Grey-box tools inherit the benefits of white-box tools: The ability to
find vulnerabilities in all program paths along with the low false
positive rate associated with black-box tools (as the vulnerabilities
are verified by the black-box techniques). However, grey-box tools also
inherit the drawbacks of white-box tools: Applicability to a single web
application language or framework. Therefore, these types of tools are
not as popular as white-box and black-box tools.
\section{Securing the Web}
\noindent{}Given the empowering nature of web applications, it is
clear that securing web applications is important.

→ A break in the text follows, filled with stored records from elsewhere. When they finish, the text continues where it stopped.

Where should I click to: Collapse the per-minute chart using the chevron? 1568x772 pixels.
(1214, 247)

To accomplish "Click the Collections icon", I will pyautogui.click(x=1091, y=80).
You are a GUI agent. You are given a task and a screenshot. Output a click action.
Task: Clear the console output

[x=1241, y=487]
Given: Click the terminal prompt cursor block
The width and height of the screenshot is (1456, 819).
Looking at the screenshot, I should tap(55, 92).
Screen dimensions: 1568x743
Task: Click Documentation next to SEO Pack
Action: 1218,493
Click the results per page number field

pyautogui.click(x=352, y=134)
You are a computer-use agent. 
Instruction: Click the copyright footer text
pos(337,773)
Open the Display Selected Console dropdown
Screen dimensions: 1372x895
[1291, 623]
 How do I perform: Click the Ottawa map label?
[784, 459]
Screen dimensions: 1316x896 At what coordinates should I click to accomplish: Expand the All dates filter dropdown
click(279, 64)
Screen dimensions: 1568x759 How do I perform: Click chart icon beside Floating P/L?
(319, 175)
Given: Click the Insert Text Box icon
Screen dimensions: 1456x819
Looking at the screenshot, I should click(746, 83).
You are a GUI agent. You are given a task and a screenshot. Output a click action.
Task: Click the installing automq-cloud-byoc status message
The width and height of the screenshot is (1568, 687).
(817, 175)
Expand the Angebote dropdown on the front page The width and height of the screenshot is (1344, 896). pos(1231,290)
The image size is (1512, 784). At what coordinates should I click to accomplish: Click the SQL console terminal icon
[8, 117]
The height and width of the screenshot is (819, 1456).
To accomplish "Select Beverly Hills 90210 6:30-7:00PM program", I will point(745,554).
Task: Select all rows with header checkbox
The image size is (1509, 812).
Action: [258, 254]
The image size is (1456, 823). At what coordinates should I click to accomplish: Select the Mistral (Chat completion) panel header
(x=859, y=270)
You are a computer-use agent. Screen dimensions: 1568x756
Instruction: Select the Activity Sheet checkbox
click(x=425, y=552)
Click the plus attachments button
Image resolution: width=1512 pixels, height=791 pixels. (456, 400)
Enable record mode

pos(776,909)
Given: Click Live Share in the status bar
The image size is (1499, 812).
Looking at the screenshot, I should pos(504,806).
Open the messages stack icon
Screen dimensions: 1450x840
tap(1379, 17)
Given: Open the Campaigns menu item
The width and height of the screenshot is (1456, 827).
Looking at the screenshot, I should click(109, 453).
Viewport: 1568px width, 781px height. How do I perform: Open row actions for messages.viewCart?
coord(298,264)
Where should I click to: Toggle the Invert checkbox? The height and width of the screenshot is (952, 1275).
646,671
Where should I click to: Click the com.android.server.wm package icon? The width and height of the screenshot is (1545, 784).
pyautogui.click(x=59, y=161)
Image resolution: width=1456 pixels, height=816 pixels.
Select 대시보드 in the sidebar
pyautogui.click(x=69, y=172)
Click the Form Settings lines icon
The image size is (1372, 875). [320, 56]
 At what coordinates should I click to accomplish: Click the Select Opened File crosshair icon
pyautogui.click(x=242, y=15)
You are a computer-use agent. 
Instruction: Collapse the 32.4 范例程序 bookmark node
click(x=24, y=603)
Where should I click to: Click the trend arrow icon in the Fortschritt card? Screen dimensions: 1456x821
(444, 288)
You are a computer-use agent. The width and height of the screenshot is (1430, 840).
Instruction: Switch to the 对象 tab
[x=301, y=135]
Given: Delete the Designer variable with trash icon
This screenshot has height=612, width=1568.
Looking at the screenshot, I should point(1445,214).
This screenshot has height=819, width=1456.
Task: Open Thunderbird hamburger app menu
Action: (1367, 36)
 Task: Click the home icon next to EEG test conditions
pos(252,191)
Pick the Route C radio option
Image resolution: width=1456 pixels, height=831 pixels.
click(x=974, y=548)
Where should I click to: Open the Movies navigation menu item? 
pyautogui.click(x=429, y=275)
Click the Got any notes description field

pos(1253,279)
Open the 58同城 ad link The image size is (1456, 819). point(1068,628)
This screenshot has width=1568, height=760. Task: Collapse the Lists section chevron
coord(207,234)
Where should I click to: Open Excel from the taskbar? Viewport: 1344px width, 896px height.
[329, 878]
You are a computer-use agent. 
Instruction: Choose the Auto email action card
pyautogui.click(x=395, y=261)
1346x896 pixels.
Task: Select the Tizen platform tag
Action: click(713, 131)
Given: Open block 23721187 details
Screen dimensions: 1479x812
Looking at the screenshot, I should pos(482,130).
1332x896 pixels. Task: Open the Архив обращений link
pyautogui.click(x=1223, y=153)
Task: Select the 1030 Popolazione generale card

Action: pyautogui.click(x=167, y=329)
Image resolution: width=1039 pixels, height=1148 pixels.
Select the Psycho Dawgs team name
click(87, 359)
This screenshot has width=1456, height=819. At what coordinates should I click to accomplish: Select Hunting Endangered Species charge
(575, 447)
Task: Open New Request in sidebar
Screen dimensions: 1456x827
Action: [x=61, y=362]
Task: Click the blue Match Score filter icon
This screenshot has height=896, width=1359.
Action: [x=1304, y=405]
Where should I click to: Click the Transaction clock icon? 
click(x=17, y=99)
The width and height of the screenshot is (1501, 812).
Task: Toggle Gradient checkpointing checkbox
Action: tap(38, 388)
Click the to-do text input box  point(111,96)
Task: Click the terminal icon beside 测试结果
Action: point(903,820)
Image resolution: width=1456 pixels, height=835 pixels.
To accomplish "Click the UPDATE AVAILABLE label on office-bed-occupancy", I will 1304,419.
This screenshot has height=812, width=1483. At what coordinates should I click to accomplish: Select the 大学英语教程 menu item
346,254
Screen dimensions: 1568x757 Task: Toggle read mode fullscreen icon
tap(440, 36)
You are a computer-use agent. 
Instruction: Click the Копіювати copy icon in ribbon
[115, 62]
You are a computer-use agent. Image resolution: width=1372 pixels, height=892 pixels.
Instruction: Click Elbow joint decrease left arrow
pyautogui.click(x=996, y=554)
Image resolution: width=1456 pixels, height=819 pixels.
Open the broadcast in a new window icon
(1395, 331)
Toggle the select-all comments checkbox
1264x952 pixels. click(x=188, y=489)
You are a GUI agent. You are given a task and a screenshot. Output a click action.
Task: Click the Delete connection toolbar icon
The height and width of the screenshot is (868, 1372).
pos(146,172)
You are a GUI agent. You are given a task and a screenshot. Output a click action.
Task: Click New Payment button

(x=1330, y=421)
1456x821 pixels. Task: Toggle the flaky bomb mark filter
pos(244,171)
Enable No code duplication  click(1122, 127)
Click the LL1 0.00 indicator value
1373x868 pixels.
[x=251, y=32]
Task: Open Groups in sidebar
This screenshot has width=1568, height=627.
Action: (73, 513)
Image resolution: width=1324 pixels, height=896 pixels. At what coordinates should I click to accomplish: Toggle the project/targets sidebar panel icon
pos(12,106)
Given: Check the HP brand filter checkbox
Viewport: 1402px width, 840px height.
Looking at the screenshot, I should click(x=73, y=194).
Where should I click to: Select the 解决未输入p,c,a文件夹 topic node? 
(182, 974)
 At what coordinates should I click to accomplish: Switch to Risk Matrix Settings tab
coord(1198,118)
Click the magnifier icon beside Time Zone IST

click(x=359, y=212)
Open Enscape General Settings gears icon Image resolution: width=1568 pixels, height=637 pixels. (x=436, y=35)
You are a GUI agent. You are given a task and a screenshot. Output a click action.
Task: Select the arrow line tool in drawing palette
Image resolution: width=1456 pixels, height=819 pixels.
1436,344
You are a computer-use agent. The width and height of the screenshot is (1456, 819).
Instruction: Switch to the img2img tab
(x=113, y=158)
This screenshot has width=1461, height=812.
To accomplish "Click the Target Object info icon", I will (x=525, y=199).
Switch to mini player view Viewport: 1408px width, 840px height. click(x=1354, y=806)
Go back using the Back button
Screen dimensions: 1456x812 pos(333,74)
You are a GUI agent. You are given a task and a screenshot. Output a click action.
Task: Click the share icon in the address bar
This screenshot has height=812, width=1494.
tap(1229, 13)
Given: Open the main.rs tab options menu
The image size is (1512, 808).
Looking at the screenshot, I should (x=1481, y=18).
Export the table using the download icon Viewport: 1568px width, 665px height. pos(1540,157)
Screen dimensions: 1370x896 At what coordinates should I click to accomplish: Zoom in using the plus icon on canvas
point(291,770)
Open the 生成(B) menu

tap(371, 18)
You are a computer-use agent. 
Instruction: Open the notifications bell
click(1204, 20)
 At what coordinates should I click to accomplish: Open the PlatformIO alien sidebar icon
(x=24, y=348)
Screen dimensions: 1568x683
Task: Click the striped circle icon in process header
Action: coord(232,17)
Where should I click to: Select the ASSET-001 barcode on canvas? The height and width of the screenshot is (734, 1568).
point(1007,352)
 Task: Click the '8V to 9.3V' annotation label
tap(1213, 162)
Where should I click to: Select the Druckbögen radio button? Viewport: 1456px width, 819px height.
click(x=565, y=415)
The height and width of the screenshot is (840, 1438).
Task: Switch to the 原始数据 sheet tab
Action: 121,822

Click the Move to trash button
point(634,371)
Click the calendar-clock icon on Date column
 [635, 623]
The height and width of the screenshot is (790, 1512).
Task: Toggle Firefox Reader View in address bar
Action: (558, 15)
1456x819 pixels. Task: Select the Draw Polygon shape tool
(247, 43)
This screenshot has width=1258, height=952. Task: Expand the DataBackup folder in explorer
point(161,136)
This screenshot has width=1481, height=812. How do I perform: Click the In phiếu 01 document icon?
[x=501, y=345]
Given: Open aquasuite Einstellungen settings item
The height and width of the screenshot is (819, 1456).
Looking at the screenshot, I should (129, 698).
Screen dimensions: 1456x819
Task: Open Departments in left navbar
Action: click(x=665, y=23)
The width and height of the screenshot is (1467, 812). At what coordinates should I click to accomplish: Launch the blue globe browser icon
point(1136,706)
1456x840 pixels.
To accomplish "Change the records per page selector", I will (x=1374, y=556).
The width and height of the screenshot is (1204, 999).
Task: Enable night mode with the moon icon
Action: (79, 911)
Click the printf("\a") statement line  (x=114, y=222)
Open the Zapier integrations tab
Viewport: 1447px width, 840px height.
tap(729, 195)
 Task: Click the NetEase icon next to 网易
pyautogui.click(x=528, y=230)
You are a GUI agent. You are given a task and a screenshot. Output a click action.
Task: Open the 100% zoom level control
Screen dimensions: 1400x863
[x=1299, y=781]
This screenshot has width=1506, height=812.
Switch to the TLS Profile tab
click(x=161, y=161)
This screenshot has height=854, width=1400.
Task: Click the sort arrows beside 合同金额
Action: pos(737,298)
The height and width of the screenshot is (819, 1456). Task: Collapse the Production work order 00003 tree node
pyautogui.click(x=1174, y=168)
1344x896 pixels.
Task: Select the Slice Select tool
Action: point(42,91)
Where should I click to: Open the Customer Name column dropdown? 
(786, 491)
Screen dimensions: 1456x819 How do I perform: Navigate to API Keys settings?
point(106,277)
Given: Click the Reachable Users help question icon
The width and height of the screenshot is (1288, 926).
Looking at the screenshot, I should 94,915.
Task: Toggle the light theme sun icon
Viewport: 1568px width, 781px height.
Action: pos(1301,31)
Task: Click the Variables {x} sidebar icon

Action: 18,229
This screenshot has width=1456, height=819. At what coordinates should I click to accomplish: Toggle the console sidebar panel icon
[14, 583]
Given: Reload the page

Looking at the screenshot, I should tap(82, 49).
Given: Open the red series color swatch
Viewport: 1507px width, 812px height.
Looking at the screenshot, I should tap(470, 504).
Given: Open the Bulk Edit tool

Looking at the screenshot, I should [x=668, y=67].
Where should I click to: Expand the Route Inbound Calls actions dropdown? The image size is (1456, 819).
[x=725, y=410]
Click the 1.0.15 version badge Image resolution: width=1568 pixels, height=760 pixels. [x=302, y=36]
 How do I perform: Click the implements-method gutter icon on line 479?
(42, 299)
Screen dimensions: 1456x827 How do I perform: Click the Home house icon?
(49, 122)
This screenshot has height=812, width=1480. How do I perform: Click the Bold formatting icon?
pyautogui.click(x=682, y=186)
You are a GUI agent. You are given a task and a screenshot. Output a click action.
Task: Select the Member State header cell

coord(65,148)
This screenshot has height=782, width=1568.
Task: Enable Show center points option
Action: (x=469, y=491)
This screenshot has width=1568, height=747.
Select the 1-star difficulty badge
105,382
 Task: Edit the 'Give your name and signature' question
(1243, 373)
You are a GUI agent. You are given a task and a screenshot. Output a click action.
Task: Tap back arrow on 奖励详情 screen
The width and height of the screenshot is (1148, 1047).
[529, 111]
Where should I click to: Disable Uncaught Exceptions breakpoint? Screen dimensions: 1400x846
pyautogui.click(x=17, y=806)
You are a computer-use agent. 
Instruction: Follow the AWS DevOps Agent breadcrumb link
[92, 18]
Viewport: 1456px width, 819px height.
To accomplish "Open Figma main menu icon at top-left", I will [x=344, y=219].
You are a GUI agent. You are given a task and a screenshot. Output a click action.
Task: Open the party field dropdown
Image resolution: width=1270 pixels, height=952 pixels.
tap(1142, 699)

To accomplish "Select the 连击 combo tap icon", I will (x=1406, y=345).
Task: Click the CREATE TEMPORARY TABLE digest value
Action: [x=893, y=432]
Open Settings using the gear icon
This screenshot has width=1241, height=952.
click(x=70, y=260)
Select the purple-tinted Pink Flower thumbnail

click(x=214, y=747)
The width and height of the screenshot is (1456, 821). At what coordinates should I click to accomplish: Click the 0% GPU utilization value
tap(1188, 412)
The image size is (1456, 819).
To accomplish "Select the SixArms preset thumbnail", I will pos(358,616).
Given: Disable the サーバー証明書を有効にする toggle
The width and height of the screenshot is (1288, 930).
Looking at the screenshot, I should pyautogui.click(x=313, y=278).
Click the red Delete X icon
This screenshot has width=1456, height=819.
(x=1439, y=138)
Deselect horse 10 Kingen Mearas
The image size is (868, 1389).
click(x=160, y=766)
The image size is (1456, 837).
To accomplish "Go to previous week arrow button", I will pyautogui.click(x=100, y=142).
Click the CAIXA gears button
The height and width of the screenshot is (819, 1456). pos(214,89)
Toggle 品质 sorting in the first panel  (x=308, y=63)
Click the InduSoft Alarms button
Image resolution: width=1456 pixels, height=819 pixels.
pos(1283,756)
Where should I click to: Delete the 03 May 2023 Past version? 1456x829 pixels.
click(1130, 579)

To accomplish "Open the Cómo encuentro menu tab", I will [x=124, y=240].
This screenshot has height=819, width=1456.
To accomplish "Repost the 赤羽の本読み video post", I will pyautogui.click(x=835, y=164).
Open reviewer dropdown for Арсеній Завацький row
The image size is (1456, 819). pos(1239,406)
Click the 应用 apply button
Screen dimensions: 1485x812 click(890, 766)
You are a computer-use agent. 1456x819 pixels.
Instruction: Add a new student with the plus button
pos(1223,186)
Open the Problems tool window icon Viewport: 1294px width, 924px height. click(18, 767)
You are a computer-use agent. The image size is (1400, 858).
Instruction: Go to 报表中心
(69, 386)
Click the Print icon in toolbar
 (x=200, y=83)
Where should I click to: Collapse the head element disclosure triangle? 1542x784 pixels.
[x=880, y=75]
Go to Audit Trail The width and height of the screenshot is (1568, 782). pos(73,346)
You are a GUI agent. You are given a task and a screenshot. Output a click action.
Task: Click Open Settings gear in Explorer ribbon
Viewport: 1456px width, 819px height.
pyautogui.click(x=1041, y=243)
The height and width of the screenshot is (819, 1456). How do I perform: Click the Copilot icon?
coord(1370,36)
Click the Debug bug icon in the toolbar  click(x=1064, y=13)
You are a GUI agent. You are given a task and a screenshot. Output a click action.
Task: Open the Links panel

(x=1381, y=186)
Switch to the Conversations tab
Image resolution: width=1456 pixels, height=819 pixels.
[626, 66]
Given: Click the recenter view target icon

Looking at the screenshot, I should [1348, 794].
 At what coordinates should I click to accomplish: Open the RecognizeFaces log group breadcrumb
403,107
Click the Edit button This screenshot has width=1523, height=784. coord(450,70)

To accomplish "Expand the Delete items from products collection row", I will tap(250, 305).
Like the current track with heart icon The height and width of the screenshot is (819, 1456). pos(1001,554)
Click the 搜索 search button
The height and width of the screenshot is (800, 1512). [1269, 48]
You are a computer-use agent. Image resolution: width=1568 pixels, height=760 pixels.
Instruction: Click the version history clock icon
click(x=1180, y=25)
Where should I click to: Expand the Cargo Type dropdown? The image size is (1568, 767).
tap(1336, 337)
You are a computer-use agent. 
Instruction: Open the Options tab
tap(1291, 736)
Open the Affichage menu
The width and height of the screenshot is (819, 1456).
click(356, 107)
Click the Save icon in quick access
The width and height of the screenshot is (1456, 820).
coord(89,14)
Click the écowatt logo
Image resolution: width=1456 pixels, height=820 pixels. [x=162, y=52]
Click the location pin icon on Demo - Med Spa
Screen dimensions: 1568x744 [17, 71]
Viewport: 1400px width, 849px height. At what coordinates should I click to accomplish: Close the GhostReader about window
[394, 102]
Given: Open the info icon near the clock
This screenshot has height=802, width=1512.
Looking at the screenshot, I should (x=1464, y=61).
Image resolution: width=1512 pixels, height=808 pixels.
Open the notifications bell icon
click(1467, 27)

Specifically, we must focus on the needs of the users: making sure
that their data is safe, and that they are safe while browsing the
web. To accomplish this, I believe that we must make the necessary
strides to create automated tools that are able to automatically find
security vulnerabilities. These tools can be used by developers with
no security expertise, thus putting developers on a level playing
field with the attackers.
\\
\noindent{}In this dissertation, I make the following contributions to securing
web applications from attack:
\begin{itemize}
\item I methodically analyze existing black-box web application
vulnerability scanners. We develop a known-vulnerable web
application, then evaluate several real-world black-box web
application vulnerability scanners to identify their strengths and
weaknesses.
\item Then, using the previously developed work as a guide, I aim to
solve the biggest problem restricting modern black-box web
application vulnerability scanners: They do not understand that they
are analyzing a web \emph{application} with state. I develop an
approach to automatically reverse-engineer the state machine of a
web application solely through black-box interactions. Incorporating
this knowledge into a black-box web application vulnerability
scanner enables the scanner to test significantly more of the web
application.
\item I identify and study a novel class of web application
vulnerabilities, called Execution After Redirect, or EARs. These
logic flaw vulnerabilities can affect web applications written in a
number of languages or frameworks. In addition to studying this
class of vulnerabilities, we developed a white-box static analysis
tool to automatically identify EARs in Ruby on Rails web
applications. By applying this tool to a large corpus of real-world
open-source web application, we found many previously unknown
vulnerabilities.
\item Finally, I propose a new approach to fundamentally solve
Cross-Site Scripting vulnerabilities. By using the fundamental
security principles of Code and Data separation, we can view XSS
vulnerabilities as a problem of Code and Data separation. New
applications can be designed with Code and Data separation in mind,
however it is difficult to separate Code and Data manually. To
prevent XSS vulnerabilities in existing web applications, I created
a tool to automatically perform Code and Data separation for legacy
web applications. After applying this tool, the web applications are
fundamentally secure from server-side XSS vulnerabilities.
\end{itemize}
% Thesis Statement
% --------------------------------------------------------------------
%% \pagebreak
%% \section*{Thesis Statement}
%% Is this something I need? Did wkr have it?